Elektrikli araçlara olan ilgi dünya genelinde hızla artarken, bu araçların çevresel etkileriyle ilgili yapılan araştırmalar da dikkat çekici sonuçlar ortaya koyuyor. Uluslararası Temiz Ulaşım Konseyi’nin (ICCT) verilerine göre, Avrupa’da satılan elektrikli otomobiller, batarya üretiminden kaynaklanan karbon ayak izleri de hesaba katıldığında, içten yanmalı motorlu araçlara kıyasla ortalama yüzde 73 oranında daha az sera gazı emisyonu üretiyor. Bu oran, 2021 yılında yüzde 59 seviyesindeydi ve aradan geçen dört yılda ciddi bir iyileşme yaşandı.
Elektrikli araçlar daha da temiz olacak
Elektrikli araçların bu kadar çevreci olmasında, yalnızca motor teknolojisi değil, aynı zamanda Avrupa’da giderek artan yenilenebilir enerji kullanımı da etkili. 2020 yılında Avrupa’daki elektrik üretiminin yüzde 38’i yenilenebilir kaynaklardan sağlanırken, 2025 yılına gelindiğinde bu oranın yüzde 56’ya çıkacağı tahmin ediliyor.

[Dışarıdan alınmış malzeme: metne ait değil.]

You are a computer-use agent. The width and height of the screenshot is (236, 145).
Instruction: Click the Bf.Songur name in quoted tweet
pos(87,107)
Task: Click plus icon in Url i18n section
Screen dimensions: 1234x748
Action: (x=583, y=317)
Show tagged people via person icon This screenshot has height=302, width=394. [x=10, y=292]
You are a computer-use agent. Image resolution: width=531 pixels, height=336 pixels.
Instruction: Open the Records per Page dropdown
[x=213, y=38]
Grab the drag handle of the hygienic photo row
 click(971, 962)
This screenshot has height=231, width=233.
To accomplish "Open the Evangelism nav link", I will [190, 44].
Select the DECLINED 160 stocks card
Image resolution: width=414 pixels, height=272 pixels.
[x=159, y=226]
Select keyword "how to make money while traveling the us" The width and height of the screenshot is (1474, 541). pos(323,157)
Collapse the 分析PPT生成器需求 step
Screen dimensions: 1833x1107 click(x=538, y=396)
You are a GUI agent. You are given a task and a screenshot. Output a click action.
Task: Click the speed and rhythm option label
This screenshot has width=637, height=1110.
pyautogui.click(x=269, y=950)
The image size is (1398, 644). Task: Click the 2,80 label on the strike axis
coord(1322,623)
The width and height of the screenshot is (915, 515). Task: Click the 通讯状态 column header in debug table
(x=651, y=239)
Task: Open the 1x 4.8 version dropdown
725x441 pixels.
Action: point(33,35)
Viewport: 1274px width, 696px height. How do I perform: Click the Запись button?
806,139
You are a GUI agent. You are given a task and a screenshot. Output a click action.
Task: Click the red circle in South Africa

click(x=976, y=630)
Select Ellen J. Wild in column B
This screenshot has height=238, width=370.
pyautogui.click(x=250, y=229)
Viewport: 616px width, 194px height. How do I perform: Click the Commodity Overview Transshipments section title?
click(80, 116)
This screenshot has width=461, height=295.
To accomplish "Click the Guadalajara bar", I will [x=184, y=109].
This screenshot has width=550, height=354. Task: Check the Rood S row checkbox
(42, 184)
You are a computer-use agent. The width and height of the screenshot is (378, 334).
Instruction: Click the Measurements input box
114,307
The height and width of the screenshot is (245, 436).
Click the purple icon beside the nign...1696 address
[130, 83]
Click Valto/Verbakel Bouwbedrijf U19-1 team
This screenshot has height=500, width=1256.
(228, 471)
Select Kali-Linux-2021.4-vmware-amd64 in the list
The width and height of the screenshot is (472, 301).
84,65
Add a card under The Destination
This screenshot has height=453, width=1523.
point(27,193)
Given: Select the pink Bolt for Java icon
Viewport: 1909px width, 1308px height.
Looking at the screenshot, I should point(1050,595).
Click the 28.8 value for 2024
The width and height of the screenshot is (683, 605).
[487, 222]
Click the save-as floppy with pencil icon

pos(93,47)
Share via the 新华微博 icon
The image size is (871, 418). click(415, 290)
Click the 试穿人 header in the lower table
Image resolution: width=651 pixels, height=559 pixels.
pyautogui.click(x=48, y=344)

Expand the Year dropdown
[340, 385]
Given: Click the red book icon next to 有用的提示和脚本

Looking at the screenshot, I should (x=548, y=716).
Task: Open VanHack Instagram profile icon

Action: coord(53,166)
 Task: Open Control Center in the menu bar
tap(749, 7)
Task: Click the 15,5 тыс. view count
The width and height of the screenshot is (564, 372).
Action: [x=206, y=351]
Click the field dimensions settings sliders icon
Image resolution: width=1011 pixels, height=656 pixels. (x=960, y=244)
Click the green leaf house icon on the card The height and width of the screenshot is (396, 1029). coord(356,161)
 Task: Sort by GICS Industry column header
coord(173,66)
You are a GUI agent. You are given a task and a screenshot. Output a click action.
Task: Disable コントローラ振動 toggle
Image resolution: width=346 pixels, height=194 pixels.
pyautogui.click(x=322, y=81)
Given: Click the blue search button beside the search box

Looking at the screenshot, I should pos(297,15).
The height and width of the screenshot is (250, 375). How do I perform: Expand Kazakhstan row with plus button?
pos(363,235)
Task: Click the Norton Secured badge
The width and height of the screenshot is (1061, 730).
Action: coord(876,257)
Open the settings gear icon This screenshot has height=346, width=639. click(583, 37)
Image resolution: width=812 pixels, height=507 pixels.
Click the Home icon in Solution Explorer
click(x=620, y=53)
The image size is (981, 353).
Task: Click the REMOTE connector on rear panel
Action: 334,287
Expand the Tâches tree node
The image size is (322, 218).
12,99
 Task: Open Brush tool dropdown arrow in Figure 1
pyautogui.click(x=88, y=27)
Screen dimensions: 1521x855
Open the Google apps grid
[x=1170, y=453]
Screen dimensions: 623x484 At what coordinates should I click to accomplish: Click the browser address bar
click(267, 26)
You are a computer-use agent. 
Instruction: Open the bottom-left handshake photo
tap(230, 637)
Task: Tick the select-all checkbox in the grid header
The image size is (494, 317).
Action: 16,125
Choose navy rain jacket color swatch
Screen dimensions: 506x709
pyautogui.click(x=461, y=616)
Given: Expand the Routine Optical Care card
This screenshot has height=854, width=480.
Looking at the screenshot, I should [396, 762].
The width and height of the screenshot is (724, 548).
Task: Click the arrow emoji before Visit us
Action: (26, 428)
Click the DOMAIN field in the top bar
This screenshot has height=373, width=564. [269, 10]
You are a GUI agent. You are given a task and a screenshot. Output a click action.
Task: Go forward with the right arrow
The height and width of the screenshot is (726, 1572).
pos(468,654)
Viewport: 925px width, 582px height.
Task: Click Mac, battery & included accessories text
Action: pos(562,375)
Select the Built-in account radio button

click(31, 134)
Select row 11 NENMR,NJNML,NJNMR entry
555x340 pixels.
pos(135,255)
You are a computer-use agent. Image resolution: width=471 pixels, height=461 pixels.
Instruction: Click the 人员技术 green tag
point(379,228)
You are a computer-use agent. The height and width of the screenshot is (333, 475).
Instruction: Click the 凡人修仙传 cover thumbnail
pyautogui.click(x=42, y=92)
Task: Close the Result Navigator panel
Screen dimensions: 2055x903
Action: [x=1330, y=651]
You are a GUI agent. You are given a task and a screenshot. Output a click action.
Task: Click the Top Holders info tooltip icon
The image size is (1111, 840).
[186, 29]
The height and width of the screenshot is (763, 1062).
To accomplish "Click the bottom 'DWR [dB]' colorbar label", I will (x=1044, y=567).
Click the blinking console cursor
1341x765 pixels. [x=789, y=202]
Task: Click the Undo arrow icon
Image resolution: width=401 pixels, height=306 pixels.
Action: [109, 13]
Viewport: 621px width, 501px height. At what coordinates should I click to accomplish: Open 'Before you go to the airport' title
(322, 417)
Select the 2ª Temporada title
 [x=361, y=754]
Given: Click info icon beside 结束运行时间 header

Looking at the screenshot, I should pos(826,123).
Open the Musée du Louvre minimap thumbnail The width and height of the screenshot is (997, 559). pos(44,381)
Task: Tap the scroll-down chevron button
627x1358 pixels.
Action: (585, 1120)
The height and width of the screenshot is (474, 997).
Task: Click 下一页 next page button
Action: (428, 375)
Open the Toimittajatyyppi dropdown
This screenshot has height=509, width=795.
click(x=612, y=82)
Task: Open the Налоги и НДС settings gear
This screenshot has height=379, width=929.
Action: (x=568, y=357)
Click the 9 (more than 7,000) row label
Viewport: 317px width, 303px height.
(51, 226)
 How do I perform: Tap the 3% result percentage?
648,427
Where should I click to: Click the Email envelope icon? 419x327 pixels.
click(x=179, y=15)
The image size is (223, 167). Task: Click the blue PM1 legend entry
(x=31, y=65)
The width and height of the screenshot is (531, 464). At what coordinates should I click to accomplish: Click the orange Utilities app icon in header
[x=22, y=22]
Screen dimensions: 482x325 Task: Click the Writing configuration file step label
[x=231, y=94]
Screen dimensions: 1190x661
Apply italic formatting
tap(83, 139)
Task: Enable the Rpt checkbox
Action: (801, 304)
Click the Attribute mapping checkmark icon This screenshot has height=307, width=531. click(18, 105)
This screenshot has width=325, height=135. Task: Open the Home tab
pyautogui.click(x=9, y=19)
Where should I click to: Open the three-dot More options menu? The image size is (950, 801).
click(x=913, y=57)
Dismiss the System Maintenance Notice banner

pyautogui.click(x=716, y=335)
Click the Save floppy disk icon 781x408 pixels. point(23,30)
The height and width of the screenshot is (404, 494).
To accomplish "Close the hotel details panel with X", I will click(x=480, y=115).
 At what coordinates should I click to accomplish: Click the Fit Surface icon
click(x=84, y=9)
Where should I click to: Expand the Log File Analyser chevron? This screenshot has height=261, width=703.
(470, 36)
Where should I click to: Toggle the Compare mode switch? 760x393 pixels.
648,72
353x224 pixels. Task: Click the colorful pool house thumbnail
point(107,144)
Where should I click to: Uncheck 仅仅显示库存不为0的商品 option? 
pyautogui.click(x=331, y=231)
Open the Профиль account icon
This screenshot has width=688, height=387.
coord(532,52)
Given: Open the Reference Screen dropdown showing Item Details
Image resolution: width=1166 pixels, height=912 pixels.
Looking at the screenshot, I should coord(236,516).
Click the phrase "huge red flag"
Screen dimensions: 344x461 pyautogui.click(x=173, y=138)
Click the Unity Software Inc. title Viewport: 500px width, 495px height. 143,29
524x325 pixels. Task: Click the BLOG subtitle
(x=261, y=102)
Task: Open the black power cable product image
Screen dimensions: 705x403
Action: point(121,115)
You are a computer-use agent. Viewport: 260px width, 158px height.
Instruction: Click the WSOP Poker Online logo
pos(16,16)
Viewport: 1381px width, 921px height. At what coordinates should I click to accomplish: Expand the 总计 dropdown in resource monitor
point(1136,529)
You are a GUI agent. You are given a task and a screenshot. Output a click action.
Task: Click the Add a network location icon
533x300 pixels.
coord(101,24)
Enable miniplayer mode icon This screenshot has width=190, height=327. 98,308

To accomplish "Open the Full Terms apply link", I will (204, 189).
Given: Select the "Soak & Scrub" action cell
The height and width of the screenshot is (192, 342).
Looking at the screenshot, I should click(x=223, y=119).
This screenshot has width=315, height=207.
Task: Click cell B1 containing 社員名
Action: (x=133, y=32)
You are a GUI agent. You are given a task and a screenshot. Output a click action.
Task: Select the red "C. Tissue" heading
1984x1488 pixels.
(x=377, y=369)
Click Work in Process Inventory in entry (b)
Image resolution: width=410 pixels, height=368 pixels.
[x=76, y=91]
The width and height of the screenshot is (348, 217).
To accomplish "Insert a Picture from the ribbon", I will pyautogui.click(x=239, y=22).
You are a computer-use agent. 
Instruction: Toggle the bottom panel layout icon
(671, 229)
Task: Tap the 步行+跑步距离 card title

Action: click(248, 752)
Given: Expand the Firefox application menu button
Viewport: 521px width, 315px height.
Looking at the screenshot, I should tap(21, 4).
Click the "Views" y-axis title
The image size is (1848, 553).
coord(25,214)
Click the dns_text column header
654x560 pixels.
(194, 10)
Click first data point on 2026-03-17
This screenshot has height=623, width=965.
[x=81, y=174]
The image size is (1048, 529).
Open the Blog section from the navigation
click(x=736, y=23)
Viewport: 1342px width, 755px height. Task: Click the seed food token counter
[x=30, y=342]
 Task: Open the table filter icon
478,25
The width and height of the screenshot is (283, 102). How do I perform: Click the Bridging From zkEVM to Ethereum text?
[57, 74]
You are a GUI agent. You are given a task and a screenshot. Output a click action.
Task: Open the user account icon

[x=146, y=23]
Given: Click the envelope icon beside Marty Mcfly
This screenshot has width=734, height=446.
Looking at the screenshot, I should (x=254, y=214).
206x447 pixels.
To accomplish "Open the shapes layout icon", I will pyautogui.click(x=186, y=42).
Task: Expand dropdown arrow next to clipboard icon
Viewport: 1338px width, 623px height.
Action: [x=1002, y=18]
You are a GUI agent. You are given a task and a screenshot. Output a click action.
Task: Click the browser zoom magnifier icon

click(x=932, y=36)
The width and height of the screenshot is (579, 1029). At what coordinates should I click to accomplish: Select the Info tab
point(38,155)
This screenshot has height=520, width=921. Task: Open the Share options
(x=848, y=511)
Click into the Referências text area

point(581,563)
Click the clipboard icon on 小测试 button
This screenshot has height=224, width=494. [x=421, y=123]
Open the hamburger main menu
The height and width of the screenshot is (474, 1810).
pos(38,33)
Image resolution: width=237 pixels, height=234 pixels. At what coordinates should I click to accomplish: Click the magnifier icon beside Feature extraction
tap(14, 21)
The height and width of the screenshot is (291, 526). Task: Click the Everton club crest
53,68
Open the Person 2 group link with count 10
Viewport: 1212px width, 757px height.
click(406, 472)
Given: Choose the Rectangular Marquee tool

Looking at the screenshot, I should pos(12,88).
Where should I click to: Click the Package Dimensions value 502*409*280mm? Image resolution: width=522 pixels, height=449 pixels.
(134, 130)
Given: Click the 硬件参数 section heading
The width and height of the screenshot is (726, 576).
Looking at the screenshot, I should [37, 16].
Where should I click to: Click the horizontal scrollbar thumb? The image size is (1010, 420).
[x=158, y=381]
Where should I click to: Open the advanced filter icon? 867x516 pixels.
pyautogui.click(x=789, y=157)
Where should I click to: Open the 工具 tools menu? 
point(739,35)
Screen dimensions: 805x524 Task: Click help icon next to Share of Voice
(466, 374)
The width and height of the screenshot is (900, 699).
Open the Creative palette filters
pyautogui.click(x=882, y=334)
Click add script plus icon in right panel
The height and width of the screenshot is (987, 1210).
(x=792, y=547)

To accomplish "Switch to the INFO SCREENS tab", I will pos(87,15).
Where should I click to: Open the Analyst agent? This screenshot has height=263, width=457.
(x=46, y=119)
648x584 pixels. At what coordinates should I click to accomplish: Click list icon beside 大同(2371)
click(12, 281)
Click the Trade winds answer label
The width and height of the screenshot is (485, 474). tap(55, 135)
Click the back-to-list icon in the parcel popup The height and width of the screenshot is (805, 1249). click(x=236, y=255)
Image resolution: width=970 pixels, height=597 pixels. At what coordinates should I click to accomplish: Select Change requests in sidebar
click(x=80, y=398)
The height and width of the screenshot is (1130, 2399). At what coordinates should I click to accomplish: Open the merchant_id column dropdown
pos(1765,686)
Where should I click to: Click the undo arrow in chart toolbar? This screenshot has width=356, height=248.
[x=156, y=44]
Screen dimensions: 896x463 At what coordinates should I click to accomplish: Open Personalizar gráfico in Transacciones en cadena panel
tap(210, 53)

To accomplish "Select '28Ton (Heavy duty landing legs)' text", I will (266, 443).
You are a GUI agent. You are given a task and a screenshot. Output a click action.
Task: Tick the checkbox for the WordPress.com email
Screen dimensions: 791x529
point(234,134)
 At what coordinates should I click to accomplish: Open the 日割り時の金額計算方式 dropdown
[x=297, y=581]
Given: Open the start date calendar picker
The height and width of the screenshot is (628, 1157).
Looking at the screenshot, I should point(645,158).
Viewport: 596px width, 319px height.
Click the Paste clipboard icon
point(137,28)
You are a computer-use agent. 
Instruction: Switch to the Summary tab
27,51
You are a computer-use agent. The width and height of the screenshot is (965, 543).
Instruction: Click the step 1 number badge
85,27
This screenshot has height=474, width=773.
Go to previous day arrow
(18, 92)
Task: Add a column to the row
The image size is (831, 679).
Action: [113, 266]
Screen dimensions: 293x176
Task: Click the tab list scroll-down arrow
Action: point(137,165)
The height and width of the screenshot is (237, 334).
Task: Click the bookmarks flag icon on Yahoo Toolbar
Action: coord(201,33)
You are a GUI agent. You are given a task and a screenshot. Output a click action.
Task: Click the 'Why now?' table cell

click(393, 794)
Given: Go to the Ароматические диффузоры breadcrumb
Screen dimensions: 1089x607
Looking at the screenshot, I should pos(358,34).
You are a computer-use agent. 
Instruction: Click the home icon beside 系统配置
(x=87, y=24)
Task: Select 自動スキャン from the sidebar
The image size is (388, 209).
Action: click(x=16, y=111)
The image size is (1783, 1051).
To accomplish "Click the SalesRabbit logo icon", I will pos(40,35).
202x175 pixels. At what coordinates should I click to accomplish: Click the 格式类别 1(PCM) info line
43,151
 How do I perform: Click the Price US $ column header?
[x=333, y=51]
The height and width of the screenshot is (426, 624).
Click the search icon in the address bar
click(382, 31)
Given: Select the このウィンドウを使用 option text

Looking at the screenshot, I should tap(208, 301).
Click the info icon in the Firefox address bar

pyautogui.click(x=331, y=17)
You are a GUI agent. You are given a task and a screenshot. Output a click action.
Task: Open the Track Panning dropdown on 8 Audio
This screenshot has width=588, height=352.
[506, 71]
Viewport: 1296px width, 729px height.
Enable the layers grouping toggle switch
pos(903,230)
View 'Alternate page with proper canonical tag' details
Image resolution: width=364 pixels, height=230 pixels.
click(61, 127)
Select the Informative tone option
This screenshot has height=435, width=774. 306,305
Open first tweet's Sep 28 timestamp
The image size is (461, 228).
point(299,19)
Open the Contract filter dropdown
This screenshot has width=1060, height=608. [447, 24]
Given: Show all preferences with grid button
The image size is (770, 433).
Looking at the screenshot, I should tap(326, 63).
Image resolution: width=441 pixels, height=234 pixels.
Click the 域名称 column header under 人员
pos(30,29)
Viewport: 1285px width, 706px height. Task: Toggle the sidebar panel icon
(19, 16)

Bu durum, elektrikli araçların şarj sürecinde dahi çevreye daha az zarar vermesini sağlıyor ve genel karbon salımını daha da düşürüyor.

Ancak bu gelişmelere rağmen, hibrit ve plug-in hibrit araçlar için aynı olumlu tablo geçerli değil. ICCT, bu tür araçların emisyon düşürme konusunda beklenen ilerlemeyi kaydedemediğini vurguluyor. Araştırmacı Dr. Marta Negri’ye göre, tam elektrikli araçlar, diğer tüm alternatif teknolojileri geride bırakacak şekilde hızlı bir dönüşüm süreci içinde. Avrupa’daki sıkı emisyon düzenlemeleri karşısında bu araçlar, çevreci ulaşımın geleceği olarak öne çıkıyor.
https://futureflow.life/avrupa-turbin-kanatlarini-tamamen-geri-donusturecek/
Kısacası, batarya üretiminin çevresel maliyeti göz önüne alındığında bile, elektrikli araçlar hâlâ içten yanmalı motorlara göre çok daha düşük emisyon üretiyor. Enerji altyapısındaki yenilenebilir kaynak payının artmasıyla birlikte bu farkın önümüzdeki yıllarda daha da açılması bekleniyor. Bu gelişmeler, ulaşımda sürdürülebilirliğe geçişin artık teoriden çıkıp pratiğe döküldüğünün güçlü bir göstergesi olarak değerlendiriliyor.